| Required work |
Format the entries below as a JSON list of strings with one string per line, leaving out blank lines.

| Dataset |

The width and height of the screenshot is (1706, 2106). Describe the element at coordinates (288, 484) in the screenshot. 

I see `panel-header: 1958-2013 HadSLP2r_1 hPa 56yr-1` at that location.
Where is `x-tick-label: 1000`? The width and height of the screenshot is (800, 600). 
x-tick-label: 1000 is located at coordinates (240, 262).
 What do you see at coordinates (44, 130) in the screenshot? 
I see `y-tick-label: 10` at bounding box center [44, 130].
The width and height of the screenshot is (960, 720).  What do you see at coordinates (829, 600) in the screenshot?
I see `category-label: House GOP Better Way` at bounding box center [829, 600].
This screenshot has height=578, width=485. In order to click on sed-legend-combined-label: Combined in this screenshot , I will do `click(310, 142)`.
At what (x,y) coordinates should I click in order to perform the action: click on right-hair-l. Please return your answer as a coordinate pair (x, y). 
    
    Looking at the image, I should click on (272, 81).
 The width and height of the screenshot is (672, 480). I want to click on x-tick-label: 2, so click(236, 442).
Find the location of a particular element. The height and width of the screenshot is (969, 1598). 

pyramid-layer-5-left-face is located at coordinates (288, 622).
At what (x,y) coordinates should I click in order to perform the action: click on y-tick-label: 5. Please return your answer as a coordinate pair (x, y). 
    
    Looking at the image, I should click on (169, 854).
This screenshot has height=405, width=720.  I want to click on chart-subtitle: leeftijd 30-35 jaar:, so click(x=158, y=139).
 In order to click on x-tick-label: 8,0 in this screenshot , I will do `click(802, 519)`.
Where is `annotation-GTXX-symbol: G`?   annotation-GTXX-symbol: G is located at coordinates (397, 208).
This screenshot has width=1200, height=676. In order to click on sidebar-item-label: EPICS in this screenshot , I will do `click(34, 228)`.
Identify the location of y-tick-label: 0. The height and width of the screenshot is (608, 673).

| Worked solution |
[
  "The width and height of the screenshot is (1706, 2106). Describe the element at coordinates (288, 484) in the screenshot. ",
  "I see `panel-header: 1958-2013 HadSLP2r_1 hPa 56yr-1` at that location.",
  "Where is `x-tick-label: 1000`? The width and height of the screenshot is (800, 600). ",
  "x-tick-label: 1000 is located at coordinates (240, 262).",
  " What do you see at coordinates (44, 130) in the screenshot? ",
  "I see `y-tick-label: 10` at bounding box center [44, 130].",
  "The width and height of the screenshot is (960, 720).  What do you see at coordinates (829, 600) in the screenshot?",
  "I see `category-label: House GOP Better Way` at bounding box center [829, 600].",
  "This screenshot has height=578, width=485. In order to click on sed-legend-combined-label: Combined in this screenshot , I will do `click(310, 142)`.",
  "At what (x,y) coordinates should I click in order to perform the action: click on right-hair-l. Please return your answer as a coordinate pair (x, y). ",
  "    Looking at the image, I should click on (272, 81).",
  " The width and height of the screenshot is (672, 480). I want to click on x-tick-label: 2, so click(236, 442).",
  "Find the location of a particular element. The height and width of the screenshot is (969, 1598). ",
  "pyramid-layer-5-left-face is located at coordinates (288, 622).",
  "At what (x,y) coordinates should I click in order to perform the action: click on y-tick-label: 5. Please return your answer as a coordinate pair (x, y). ",
  "    Looking at the image, I should click on (169, 854).",
  "This screenshot has height=405, width=720.  I want to click on chart-subtitle: leeftijd 30-35 jaar:, so click(x=158, y=139).",
  " In order to click on x-tick-label: 8,0 in this screenshot , I will do `click(802, 519)`.",
  "Where is `annotation-GTXX-symbol: G`?   annotation-GTXX-symbol: G is located at coordinates (397, 208).",
  "This screenshot has width=1200, height=676. In order to click on sidebar-item-label: EPICS in this screenshot , I will do `click(34, 228)`.",
  "Identify the location of y-tick-label: 0. The height and width of the screenshot is (608, 673)."
]